**DATASET RECORDS**
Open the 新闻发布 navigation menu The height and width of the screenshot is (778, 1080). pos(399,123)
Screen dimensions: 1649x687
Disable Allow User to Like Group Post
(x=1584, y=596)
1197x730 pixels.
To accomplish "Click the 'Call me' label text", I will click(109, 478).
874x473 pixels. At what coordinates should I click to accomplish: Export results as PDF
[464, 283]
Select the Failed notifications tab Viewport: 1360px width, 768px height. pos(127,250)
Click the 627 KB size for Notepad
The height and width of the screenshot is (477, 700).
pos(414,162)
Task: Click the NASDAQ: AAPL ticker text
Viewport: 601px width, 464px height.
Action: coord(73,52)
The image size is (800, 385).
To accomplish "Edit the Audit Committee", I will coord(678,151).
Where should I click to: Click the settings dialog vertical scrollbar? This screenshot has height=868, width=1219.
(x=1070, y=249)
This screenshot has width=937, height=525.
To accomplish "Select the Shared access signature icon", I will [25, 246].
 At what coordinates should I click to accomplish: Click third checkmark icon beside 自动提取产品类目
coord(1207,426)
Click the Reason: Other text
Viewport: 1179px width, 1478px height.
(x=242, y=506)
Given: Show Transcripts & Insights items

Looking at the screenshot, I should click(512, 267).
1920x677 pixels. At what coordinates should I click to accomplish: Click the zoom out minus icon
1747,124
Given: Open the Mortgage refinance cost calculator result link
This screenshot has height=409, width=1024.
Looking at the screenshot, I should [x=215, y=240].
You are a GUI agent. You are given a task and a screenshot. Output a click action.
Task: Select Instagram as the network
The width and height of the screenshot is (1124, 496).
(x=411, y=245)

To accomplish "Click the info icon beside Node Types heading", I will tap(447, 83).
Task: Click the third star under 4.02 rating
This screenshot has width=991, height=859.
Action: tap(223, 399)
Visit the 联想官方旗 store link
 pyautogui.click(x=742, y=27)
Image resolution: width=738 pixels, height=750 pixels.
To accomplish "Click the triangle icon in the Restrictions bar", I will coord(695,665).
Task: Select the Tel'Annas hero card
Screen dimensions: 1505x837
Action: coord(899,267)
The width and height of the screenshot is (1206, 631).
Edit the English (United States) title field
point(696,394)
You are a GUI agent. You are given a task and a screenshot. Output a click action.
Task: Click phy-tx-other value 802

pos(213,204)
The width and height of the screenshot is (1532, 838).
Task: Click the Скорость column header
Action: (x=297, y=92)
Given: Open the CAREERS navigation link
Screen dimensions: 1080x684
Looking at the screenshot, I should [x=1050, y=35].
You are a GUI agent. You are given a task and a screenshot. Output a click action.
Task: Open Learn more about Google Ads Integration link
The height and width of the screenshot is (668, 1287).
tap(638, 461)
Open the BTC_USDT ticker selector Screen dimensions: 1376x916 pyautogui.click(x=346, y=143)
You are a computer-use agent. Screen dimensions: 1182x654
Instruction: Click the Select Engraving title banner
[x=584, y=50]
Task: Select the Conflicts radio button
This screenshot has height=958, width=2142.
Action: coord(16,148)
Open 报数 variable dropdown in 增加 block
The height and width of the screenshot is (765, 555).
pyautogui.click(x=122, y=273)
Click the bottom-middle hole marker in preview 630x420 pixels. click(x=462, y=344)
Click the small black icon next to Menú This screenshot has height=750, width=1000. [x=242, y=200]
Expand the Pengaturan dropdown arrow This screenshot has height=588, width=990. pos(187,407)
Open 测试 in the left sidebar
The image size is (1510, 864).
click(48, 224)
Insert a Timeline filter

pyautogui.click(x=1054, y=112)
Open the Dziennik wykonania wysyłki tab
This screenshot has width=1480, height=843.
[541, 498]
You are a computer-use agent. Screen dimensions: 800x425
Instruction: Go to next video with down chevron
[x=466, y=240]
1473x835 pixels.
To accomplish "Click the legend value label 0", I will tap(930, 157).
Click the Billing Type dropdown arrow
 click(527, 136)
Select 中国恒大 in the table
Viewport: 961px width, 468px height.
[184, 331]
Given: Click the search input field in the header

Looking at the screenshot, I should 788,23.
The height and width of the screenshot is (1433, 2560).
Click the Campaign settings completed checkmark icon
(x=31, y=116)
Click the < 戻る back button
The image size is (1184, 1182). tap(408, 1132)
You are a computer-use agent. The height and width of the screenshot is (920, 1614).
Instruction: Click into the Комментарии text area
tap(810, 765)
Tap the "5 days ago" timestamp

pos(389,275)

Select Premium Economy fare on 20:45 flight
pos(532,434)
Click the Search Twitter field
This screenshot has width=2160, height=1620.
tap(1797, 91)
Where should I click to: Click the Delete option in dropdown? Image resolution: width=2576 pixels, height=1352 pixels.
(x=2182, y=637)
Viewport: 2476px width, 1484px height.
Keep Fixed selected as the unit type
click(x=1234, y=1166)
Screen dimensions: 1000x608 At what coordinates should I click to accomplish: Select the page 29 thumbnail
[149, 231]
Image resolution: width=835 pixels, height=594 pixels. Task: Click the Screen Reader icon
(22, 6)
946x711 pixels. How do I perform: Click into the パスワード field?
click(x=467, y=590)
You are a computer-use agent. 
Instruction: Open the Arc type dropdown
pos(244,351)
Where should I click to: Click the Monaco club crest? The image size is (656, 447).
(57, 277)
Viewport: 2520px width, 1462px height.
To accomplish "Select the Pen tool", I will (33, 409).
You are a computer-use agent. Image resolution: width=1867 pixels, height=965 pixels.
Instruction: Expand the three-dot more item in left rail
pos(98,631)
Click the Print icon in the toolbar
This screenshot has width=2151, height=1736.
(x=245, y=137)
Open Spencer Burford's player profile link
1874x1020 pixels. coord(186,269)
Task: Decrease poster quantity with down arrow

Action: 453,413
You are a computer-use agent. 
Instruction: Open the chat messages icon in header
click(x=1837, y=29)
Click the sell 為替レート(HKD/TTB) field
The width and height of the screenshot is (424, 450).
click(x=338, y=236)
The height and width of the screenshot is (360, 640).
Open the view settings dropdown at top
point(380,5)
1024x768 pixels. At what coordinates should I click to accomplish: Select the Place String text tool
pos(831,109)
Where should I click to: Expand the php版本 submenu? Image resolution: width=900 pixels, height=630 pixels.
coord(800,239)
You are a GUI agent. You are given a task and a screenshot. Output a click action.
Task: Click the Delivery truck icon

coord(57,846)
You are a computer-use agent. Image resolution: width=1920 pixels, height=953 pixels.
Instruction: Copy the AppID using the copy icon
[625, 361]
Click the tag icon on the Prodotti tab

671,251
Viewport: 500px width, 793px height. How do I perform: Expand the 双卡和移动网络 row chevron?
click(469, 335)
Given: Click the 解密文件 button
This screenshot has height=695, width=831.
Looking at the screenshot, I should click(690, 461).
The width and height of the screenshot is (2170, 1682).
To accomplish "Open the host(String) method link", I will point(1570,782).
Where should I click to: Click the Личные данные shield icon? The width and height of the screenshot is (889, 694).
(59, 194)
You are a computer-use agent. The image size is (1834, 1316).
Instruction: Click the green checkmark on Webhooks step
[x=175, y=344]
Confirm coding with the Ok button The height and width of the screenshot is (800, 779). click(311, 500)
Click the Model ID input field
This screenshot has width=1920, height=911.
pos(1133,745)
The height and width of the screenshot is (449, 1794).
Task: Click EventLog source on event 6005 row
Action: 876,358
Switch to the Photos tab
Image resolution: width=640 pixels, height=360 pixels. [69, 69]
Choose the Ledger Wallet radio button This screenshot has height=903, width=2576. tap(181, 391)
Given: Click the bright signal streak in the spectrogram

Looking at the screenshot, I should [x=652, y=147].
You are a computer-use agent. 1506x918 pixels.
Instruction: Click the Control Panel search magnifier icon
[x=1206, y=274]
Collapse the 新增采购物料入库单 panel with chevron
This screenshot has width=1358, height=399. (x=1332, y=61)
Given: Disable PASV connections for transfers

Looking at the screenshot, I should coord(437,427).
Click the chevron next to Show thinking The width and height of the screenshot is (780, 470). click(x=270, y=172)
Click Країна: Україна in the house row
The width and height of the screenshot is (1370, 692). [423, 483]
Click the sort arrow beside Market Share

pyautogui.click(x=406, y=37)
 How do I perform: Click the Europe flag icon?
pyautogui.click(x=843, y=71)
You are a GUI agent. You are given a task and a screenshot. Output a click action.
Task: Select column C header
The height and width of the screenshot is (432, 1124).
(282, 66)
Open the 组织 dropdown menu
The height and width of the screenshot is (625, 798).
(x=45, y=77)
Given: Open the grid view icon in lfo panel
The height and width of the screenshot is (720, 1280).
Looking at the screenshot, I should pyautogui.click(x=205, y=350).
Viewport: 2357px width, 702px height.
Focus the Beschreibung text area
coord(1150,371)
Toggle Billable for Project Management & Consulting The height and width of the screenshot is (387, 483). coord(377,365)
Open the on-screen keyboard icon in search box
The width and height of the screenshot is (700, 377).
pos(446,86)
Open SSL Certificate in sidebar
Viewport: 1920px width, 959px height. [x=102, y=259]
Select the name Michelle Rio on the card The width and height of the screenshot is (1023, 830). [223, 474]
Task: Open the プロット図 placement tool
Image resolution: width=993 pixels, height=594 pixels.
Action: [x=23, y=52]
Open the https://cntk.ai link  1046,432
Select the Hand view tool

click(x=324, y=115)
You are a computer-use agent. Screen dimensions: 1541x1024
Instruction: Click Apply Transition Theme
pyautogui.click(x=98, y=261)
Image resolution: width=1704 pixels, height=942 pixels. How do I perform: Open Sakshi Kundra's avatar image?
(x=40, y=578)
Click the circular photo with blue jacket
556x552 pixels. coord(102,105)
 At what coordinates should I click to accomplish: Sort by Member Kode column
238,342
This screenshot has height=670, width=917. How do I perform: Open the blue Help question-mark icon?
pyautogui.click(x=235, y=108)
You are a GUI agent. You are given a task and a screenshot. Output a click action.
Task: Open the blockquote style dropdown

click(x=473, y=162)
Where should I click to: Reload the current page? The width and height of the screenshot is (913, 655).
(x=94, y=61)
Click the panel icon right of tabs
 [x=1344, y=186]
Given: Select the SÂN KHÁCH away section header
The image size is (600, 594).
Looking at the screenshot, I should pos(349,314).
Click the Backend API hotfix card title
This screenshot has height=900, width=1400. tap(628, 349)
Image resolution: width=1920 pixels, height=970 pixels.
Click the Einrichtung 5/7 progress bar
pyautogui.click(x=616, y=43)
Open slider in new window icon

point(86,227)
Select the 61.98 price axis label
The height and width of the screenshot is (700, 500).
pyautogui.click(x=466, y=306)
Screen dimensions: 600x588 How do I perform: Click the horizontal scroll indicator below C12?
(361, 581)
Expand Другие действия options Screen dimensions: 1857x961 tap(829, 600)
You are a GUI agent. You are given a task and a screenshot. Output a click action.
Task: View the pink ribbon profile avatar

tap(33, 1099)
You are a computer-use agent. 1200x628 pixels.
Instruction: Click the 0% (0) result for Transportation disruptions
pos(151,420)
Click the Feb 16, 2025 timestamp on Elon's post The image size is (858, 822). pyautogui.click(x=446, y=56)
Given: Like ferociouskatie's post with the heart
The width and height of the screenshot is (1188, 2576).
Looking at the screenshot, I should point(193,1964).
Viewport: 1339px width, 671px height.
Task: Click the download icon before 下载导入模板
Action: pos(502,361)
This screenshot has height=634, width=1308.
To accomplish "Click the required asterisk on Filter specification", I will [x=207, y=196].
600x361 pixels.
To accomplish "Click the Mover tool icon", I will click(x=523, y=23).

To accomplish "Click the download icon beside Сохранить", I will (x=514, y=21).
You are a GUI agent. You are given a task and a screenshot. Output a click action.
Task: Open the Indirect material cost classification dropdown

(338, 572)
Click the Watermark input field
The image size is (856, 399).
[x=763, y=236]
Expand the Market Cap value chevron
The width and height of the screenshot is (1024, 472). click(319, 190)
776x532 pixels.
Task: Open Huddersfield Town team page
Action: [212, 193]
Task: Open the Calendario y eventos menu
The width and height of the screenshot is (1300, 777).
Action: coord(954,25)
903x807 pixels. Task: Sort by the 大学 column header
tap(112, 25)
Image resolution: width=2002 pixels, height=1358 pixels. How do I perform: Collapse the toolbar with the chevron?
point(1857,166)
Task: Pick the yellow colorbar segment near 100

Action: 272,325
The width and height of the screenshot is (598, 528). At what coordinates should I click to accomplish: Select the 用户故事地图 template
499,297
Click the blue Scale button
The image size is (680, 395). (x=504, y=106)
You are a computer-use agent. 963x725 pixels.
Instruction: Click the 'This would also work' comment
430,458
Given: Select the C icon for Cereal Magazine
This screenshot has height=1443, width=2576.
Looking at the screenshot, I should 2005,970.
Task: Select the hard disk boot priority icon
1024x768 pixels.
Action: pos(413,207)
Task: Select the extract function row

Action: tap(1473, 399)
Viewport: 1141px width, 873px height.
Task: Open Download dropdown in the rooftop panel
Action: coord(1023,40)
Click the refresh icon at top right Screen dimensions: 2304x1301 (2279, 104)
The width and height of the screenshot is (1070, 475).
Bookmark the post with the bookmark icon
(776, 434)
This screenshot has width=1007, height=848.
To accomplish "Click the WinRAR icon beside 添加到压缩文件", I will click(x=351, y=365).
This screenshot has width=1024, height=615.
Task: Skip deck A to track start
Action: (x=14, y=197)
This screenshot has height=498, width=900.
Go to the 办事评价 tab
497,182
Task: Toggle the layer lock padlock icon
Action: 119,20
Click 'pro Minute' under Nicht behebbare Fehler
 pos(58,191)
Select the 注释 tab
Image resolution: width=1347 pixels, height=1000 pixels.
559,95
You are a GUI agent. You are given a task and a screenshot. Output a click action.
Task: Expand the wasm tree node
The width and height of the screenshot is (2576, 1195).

**REQUIRED WORK**
Lay out everything in the material from the line containing "Given: Show Transcripts & Insights items" down to the line containing "Looking at the screenshot, I should [x=215, y=240]." as a JSON list of strings, one string per line, leaving out blank lines.

**WRITTEN SOLUTION**
[
  "Given: Show Transcripts & Insights items",
  "Looking at the screenshot, I should click(512, 267).",
  "1920x677 pixels. At what coordinates should I click to accomplish: Click the zoom out minus icon",
  "1747,124",
  "Given: Open the Mortgage refinance cost calculator result link",
  "This screenshot has height=409, width=1024.",
  "Looking at the screenshot, I should [x=215, y=240]."
]